- **DIRECTIONS FOR THIS TASK**: Turn the lines of the records from the one holding "Given: Click the Options >> button in dialog" through the one holding "Looking at the", both included, into a Markdown table with the columns Row and Line, skipping blank lines. Leave the pictures out of the table.

- **DATA EXCERPTS**:
-- begin --

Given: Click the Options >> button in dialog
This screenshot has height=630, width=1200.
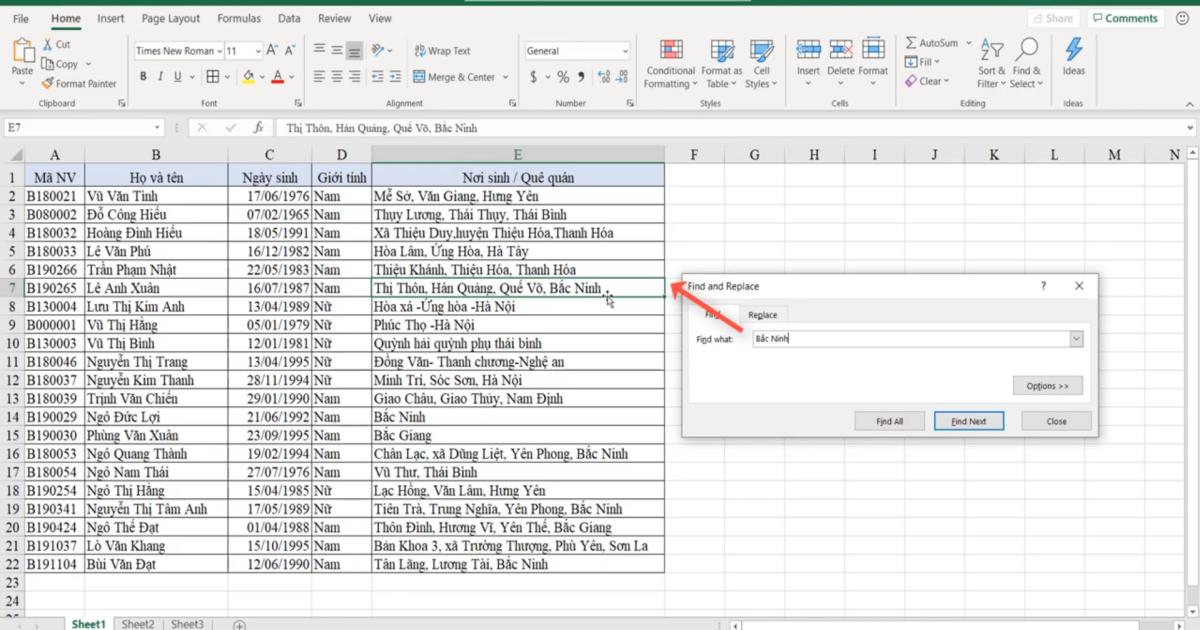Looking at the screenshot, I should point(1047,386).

-- end --
-- begin --

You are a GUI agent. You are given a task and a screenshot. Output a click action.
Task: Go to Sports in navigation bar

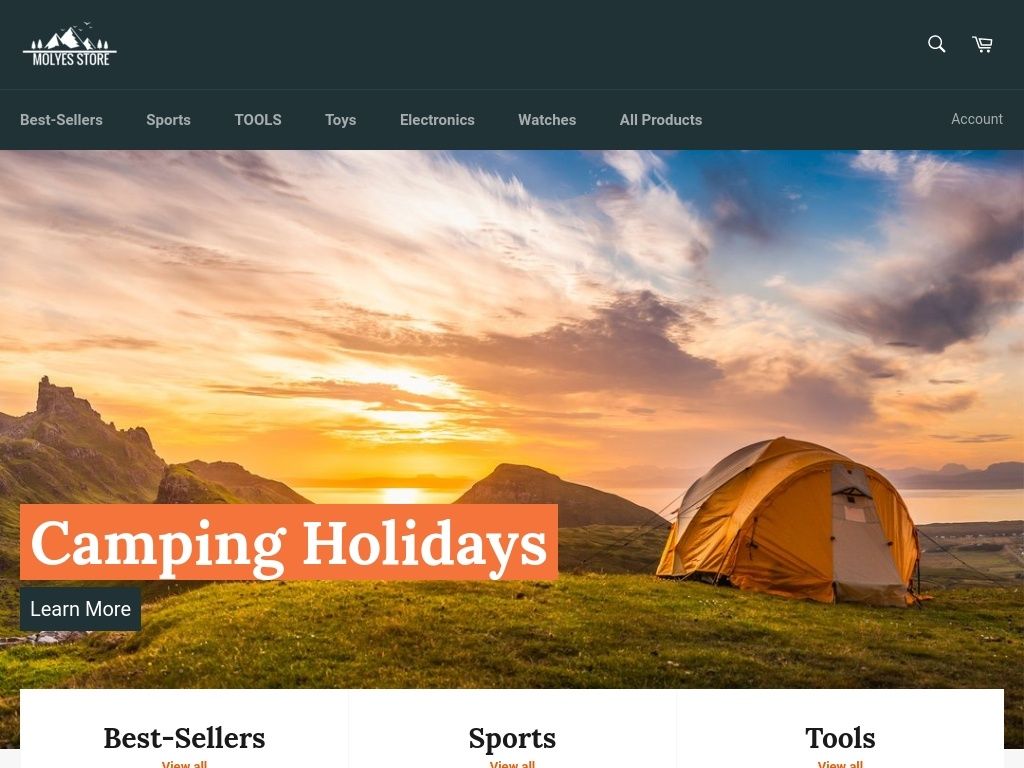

-- end --
-- begin --

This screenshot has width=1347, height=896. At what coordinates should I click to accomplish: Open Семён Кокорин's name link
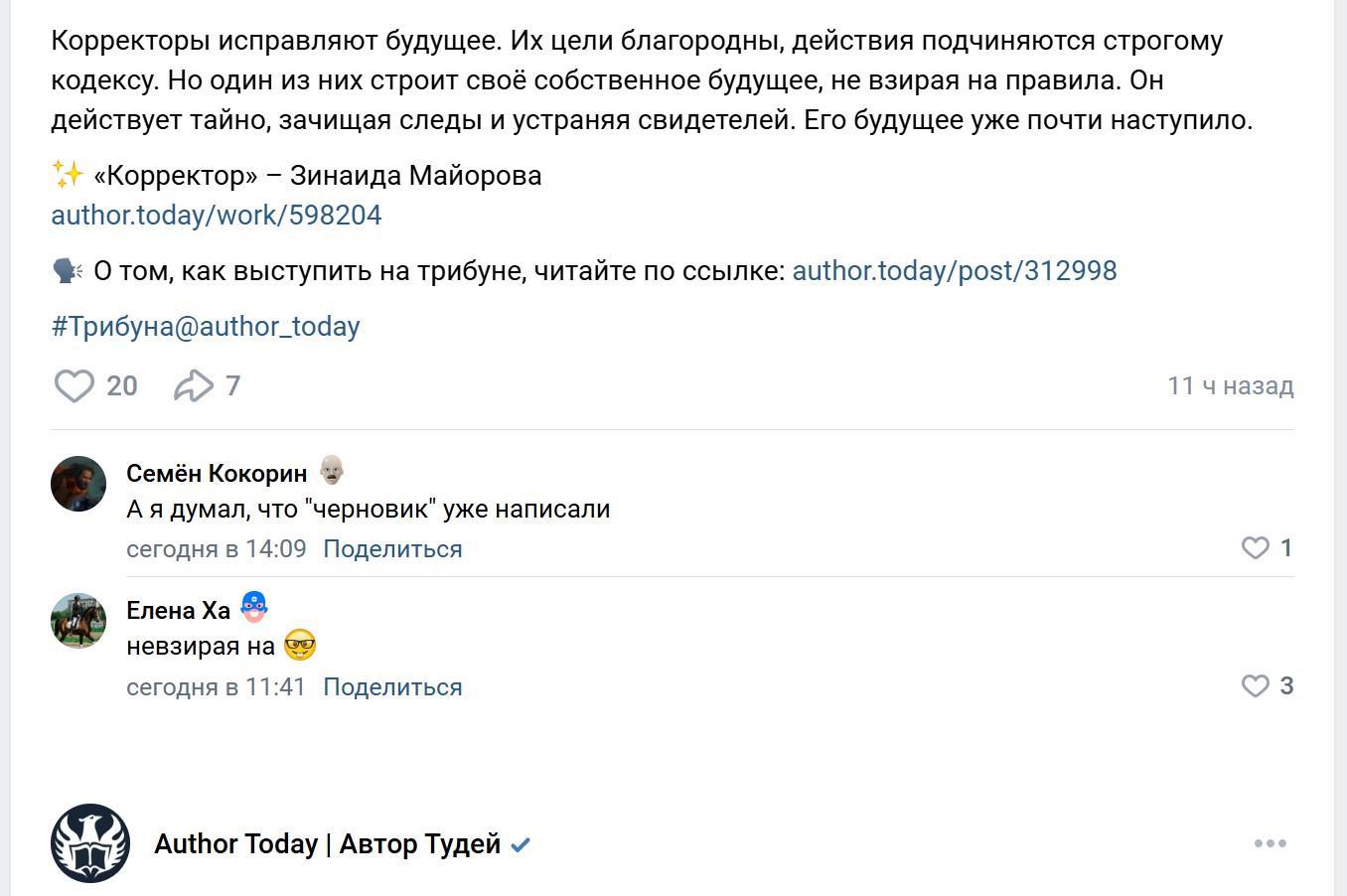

-- end --

- **TASK ANSWER**:
| Row | Line |
|---|---|
| 1 | Given: Click the Options >> button in dialog |
| 2 | This screenshot has height=630, width=1200. |
| 3 | Looking at the screenshot, I should point(1047,386). |